3) Dominic Kniveton, professor of climate science and society at the University of Sussex, and Max Martin, doctoral candidate at the same university, wrote “Migration myths hold back successful climate adaption” (14 February 2013). The authors were contacted by email by Nalaka Gunawardene, honorary director of TVE Asia Pacific and SciDev.Net board member, and were provided with interesting comments from South Asian environmental journalists with whom the article was shared.
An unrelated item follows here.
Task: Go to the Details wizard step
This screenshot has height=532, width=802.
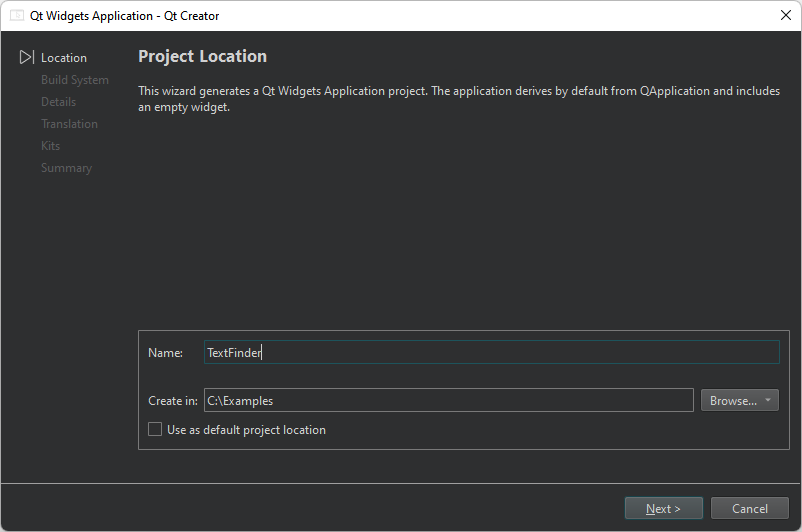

A few months after publication the article was found to be contributing to policy debate on climate-related migration in general, and in Bangladesh in particular. It is part of the resource material for a workshop of high-level government officials and other stakeholders our partner RMMRU (www.rmmru.org/) hosted in Dhaka. The workshop, entitled 'New Knowledge on Climate Change and Migration in Bangladesh', is largely based on qualitative findings from the author’s study.